▸ **RECORD EXTRACTS**
# # #
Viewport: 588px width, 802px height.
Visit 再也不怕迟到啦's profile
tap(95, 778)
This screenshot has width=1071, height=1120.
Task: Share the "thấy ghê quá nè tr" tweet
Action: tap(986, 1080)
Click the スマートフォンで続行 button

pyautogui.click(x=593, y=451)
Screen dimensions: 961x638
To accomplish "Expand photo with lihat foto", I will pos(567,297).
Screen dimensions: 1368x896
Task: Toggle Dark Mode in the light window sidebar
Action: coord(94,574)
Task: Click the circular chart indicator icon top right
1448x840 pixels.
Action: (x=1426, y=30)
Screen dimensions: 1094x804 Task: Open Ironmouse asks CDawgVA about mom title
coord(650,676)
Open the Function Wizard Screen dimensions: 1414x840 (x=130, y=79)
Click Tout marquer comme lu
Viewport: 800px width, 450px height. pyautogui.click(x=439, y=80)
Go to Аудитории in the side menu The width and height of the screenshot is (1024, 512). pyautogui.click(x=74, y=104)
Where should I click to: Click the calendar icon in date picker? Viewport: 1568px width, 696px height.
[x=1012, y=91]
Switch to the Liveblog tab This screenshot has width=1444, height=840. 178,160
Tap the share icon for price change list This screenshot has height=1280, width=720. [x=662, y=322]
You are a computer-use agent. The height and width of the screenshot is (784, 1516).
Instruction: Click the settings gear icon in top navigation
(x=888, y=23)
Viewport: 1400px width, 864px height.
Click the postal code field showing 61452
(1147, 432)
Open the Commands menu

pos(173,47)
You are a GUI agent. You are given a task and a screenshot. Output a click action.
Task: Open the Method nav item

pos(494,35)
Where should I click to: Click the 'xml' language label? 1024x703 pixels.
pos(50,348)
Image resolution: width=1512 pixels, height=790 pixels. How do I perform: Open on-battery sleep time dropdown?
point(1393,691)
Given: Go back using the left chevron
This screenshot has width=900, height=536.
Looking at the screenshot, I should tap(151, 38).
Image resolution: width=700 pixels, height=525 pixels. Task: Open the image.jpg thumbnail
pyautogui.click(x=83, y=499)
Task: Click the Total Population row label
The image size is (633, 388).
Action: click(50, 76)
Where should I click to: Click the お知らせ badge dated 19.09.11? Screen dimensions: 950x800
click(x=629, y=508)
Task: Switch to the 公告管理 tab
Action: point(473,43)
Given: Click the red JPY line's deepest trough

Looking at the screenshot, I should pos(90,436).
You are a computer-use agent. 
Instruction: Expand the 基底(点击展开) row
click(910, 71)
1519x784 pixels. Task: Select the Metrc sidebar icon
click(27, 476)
# # #
▸ **EXERCISE DESCRIPTION**
List every line above in which the word "sidebar" appears, copying each one in full.

▸ **CORRECT RESPONSE**
Task: Toggle Dark Mode in the light window sidebar
1519x784 pixels. Task: Select the Metrc sidebar icon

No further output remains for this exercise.